Documents should be reviewed completely:
Paystubs – consecutive paystubs identify the employer, pay period, pay type, amount of overtime, consistency of hours works, unusual deductions
W2s – for 2 years, verify work and address history, income earned and that the income is W2 earnings and not contracted income
Full tax returns – all schedules for most recent 2 years, show unusual deductions, other income sources, self employment, other property, dependents
Full bank statements – most recent two months, shows assets for closing, identifies unusual deposits that might require explanation, unusual deductions for undisclosed obligations, name and address information
Driver’s license – name and address information, identity verification
If any of these documents are not readily available, that may suggest the loan approval will be difficult.

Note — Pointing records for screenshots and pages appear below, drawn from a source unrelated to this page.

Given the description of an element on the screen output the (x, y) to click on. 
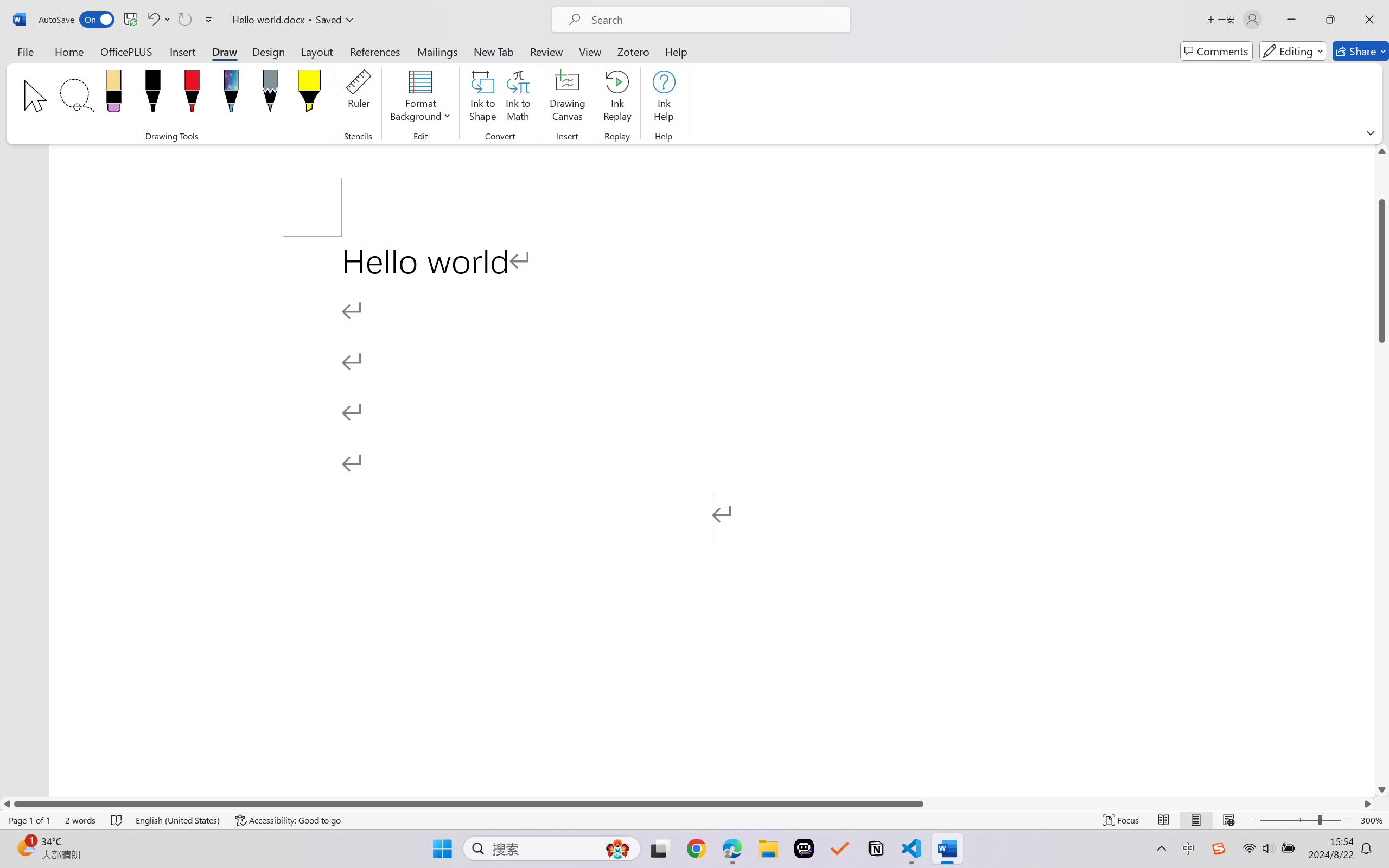
Pen: Galaxy, 1 mm (230, 94)
Insert (182, 51)
Line down (1382, 789)
Page Number Page 1 of 1 (29, 819)
Zotero (632, 51)
Zoom In (1348, 819)
Column right (1368, 803)
AutomationID: DynamicSearchBoxGleamImage (617, 848)
Word Count 2 words (80, 819)
Layout (316, 51)
Home (69, 51)
Page 1 content (711, 516)
Ink to Shape (483, 97)
Help (675, 51)
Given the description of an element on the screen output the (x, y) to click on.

Lenders review all documentation thoroughly, looking for any discrepancy. A too quick prequalification is simply not reliable. Asset documentation and pay stubs most frequently can bring unexpected complications during your loan approval process. A good initial prequalification review of your documents is essential for your smooth closing.
*A pre-qualification is not an approval of credit and does not signify that underwriting requirements have been met.